Task directions ▸
Could you return every record below word for word, leaving out the pictures?

======

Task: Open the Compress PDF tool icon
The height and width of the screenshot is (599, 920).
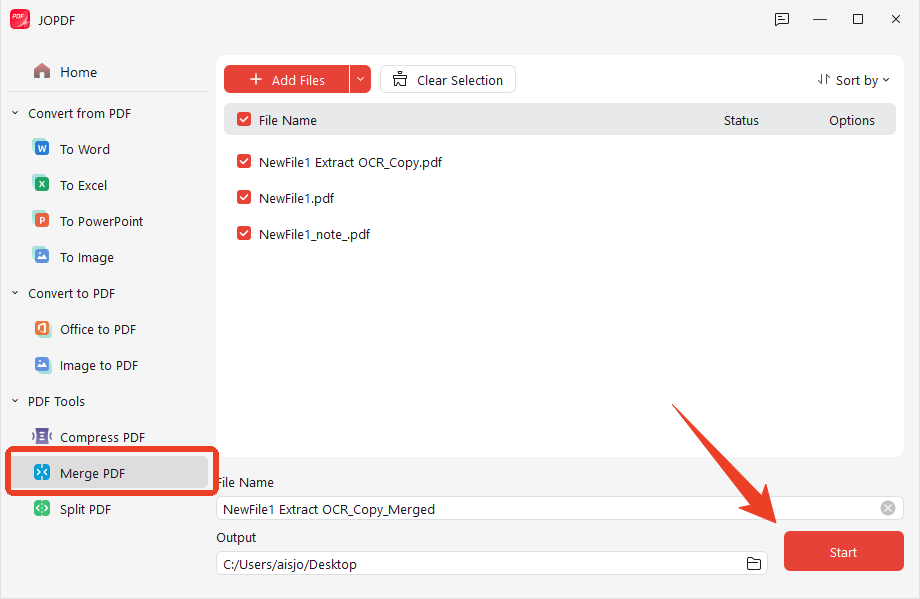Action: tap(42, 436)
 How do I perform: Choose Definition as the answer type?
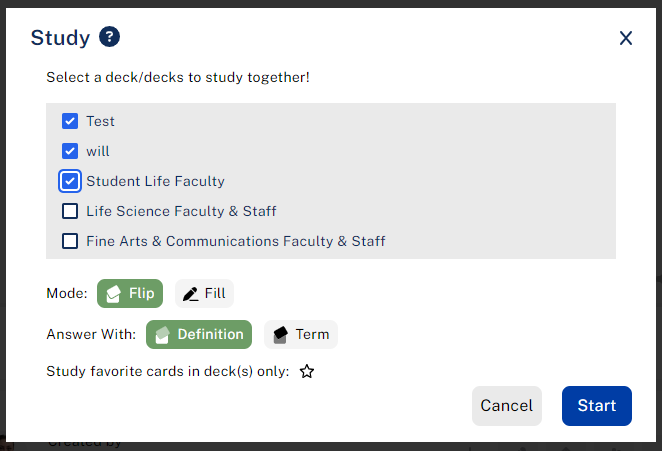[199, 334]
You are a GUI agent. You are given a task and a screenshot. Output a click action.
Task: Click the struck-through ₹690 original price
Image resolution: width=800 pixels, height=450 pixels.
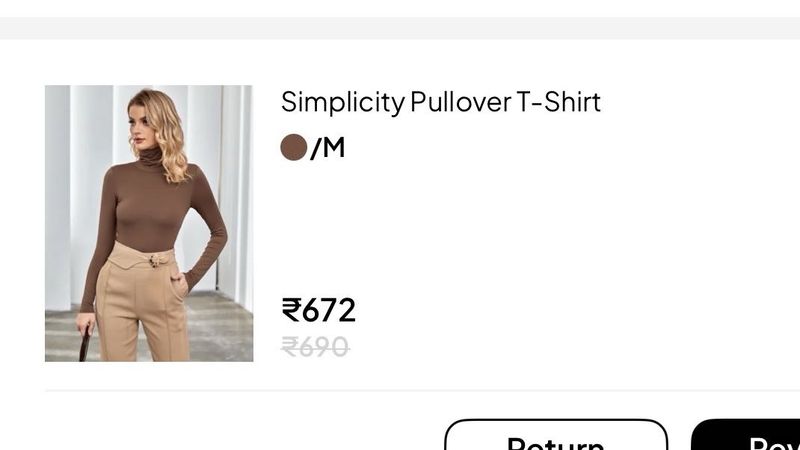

======

Answer space ▸
Task: Open the Compress PDF tool icon
The height and width of the screenshot is (599, 920).
Action: tap(42, 436)
 How do I perform: Choose Definition as the answer type?
[199, 334]
You are a GUI agent. You are given a task and a screenshot. Output a click action.
Task: Click the struck-through ₹690 original price
Image resolution: width=800 pixels, height=450 pixels.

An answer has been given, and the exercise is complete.